[BEGIN Selection]

By jsonfry


2011-01-04 15:47:56 8 Comments

public class SuperClass
{
    public void method1()
    {
        System.out.println("superclass method1");
        this.method2();
    }

    public void method2()
    {
        System.out.println("superclass method2");
    }

}

public class SubClass extends SuperClass
{
    @Override
    public void method1()
    {
        System.out.println("subclass method1");
        super.method1();
    }

    @Override
    public void method2()
    {
        System.out.println("subclass method2");
    }
}



public class Demo 
{
    public static void main(String[] args) 
    {
        SubClass mSubClass = new SubClass();
        mSubClass.method1();
    }
}

my expected output:

subclass method1
superclass method1
superclass method2

actual output:

subclass method1
superclass method1
subclass method2

I know technically I have overriden a public method, but I figured that because I was calling the super, any calls within the super would stay in the super, this isn't happening. Any ideas as to how I can make it happen?

12 comments

@Beat Siegrist 2017-10-06 10:12:33

During my research for a similar case, I have been ending up by checking the stack trace in the subclass method to find out from where the call is coming from. There are probably smarter ways to do so, but it works out for me and it's a dynamic approach.

public void method2(){
        Exception ex=new Exception();
        StackTraceElement[] ste=ex.getStackTrace();
        if(ste[1].getClassName().equals(this.getClass().getSuperclass().getName())){
            super.method2();
        }
        else{
            //subclass method2 code
        }
}

I think the question to have a solution for the case is reasonable. There are of course ways to solve the issue with different method names or even different parameter types, like already mentioned in the thread, but in my case I dindn't like to confuse by different method names.

[END Selection]
[BEGIN Information provided]

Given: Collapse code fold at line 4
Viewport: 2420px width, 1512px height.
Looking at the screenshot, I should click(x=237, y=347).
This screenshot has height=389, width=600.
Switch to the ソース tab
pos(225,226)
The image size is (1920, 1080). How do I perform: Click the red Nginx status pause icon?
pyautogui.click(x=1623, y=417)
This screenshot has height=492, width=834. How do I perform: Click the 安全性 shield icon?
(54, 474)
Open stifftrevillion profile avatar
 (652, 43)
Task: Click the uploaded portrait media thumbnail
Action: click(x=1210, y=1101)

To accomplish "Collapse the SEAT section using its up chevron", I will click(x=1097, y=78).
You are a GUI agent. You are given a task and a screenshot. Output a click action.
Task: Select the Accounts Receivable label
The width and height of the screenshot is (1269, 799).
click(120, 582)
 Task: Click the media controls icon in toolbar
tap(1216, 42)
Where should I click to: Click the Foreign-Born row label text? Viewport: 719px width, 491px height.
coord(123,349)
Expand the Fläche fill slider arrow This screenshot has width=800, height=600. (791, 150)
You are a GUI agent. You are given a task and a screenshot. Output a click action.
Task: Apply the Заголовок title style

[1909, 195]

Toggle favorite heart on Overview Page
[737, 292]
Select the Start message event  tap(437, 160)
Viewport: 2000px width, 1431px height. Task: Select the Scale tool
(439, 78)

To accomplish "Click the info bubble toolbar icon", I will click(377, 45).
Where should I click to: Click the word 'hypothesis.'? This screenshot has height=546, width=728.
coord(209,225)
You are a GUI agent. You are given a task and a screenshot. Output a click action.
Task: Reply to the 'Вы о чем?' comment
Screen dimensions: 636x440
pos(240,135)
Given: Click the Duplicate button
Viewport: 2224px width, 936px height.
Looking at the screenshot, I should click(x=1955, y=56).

[END Information provided]

Reproduce the passage of the Java overriding thread starting at "12 comments" and ending at "a dynamic approach.", swapping "stack trace" for "call stack".

(Task response)
12 comments

@Beat Siegrist 2017-10-06 10:12:33

During my research for a similar case, I have been ending up by checking the call stack in the subclass method to find out from where the call is coming from. There are probably smarter ways to do so, but it works out for me and it's a dynamic approach.